Cell Culture and Functional Evaluation
SMCs from bovine and rat pulmonary artery were isolated as previously described (3, 27). Cells were cultured in Dulbecco's modified Eagle's medium containing 10% FBS, 1% penicillin, and 0.5% streptomycin. Cells from passages 3–9 were used. SMC proliferation was assessed by incorporation of [3H]-thymidine as previously described (28). Cell migration was analyzed in a wound healing assay (8).
Preparation of Whole-Cell Lysates
SMCs were rinsed with ice-cold PBS and then scraped into 200 μl lysis buffer. After 30 minutes at 4°C, lysates were centrifuged at 20,800 × g for 8 minutes, and supernatants containing cell proteins were collected.
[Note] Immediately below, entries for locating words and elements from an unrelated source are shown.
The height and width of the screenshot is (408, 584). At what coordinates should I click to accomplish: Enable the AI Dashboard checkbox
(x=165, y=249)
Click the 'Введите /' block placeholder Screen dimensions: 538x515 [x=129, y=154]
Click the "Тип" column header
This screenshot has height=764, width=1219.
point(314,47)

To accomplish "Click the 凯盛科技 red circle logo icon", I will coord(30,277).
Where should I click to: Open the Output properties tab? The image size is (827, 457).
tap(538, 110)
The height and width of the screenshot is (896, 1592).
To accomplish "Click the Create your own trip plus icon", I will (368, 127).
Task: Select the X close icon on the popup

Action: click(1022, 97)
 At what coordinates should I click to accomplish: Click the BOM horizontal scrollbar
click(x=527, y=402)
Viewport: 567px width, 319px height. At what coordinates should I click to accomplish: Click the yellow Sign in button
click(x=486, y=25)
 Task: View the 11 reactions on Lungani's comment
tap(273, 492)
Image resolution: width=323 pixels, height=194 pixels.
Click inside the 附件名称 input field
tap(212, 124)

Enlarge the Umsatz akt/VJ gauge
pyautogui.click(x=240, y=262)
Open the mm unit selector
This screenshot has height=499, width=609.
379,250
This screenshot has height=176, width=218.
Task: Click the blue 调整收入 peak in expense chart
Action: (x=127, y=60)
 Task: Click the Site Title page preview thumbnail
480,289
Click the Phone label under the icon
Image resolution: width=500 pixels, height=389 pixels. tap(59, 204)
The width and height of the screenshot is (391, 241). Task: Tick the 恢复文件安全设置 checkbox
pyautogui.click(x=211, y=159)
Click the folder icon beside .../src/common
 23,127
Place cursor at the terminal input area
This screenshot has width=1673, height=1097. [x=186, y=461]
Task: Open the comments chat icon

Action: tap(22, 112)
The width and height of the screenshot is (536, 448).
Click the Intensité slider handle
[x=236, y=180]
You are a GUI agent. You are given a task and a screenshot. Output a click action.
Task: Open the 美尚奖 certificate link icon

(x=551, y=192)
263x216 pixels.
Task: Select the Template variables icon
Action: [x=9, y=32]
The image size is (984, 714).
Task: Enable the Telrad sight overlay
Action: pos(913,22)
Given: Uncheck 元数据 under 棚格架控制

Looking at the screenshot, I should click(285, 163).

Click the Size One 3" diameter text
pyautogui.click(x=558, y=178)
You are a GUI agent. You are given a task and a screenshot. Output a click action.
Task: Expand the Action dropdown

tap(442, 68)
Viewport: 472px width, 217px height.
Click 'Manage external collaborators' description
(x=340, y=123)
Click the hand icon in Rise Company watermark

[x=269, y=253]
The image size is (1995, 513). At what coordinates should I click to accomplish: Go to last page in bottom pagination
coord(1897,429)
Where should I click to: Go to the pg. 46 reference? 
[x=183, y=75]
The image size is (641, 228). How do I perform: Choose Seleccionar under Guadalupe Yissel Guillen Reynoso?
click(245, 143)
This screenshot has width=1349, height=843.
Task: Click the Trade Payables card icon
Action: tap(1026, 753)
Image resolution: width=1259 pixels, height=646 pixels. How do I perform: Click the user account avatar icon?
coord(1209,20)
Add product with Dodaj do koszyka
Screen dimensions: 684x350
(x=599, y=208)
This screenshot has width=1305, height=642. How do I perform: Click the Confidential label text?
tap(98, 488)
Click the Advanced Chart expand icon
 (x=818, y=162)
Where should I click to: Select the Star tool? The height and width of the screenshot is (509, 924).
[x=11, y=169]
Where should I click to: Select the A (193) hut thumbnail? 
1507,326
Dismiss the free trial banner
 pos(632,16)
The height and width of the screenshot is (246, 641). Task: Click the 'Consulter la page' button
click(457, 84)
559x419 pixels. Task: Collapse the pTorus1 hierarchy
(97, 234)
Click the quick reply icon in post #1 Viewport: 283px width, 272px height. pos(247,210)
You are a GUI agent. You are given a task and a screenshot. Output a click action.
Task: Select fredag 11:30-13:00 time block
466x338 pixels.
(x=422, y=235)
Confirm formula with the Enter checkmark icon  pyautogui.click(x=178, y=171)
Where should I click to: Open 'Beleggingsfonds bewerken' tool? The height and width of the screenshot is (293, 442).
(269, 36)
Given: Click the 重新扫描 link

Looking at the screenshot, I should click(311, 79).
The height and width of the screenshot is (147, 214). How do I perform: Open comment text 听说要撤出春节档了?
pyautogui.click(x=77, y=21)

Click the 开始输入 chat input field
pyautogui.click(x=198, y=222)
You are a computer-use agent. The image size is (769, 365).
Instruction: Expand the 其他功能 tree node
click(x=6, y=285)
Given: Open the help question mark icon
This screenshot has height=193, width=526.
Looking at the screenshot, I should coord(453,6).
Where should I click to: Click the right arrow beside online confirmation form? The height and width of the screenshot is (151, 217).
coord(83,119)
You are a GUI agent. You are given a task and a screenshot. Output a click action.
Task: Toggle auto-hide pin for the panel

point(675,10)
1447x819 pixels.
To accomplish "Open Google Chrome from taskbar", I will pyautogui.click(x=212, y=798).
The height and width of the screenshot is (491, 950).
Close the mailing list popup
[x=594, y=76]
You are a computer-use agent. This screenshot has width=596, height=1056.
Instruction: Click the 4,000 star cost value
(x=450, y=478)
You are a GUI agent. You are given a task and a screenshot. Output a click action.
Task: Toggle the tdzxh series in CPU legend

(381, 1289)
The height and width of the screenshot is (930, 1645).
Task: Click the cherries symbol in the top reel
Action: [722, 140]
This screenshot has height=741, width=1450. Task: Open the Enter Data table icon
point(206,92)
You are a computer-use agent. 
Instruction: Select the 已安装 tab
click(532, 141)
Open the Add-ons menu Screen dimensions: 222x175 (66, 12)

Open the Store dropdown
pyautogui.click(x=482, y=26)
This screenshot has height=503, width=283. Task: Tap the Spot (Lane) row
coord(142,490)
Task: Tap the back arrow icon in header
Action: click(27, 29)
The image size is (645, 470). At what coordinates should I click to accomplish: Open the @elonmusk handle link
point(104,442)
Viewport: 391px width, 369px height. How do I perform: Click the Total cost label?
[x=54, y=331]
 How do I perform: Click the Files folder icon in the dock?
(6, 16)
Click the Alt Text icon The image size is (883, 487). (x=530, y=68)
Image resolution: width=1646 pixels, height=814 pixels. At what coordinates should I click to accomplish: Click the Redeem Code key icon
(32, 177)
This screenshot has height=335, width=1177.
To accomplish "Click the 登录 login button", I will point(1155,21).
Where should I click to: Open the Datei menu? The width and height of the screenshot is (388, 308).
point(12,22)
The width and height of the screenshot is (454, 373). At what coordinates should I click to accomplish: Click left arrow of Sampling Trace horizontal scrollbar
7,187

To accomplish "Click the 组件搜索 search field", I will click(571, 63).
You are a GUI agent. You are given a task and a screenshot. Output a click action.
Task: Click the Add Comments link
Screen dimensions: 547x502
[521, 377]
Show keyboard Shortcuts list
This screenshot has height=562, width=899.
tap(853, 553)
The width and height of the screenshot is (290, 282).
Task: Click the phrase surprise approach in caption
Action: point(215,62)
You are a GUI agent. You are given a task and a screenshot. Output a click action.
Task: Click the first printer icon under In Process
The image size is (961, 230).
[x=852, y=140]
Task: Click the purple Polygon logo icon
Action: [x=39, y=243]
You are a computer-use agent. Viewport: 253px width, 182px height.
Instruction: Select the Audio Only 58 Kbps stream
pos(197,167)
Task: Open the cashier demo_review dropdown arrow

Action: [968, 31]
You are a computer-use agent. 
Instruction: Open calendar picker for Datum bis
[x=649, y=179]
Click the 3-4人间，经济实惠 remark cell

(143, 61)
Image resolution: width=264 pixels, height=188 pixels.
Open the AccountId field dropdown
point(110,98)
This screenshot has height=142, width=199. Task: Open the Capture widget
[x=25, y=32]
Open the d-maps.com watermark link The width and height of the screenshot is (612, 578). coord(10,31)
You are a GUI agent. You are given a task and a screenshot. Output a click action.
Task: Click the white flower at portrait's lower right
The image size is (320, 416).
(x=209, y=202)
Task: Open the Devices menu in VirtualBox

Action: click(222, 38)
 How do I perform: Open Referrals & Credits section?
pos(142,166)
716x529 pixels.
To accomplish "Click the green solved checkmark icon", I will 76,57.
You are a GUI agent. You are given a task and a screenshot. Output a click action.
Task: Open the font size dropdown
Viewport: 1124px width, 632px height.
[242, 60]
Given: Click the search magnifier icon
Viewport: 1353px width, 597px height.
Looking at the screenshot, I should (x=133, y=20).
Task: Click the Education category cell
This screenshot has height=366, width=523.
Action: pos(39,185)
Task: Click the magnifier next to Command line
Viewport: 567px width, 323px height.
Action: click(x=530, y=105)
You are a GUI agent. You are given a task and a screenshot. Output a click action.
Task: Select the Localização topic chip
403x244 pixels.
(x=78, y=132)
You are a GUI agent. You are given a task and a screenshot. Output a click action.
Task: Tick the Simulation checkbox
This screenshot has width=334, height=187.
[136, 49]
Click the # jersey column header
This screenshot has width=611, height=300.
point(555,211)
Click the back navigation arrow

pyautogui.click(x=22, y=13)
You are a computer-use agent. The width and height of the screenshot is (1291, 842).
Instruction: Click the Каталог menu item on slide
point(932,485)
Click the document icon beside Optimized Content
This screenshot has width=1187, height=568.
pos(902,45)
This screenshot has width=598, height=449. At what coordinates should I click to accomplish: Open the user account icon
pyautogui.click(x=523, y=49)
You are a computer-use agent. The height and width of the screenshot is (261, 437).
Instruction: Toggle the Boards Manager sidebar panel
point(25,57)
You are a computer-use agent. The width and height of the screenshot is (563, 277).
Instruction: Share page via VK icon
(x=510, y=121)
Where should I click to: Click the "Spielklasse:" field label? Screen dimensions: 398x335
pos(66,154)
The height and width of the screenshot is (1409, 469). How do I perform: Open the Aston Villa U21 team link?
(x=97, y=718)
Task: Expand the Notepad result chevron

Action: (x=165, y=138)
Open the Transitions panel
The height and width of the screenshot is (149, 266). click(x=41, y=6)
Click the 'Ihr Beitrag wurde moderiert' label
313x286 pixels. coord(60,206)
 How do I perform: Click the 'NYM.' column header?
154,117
Measurement of Protein Serotonylation
Cells were washed with serum free Dulbecco's modified Eagle's medium and incubated with 1 μmol/L 5-HT for 1–60 minutes. Cells were then lysed with RIPA buffer, and 100 μg protein was separated by 4–12% SDS-PAGE gradient gel (Invitrogen, Carlsbad, CA) electrophoresis. Serotonylated proteins were detected by Western blotting with anti-5-HT–BSA conjugate antibody (1:2,000) (Sigma, St. Louis, MO).
Measurement of FN Serotonylation
Serononylated FN was quantified by immunoprecipitation with anti-bovine FN antibody (Santa Cruz Biologicals, Santa Cruz, CA), followed by immunoblotting with anti–5-HT–BSA conjugate antibody (1:2,000). The membrane was stripped and reblotted with anti-FN antibody for normalization.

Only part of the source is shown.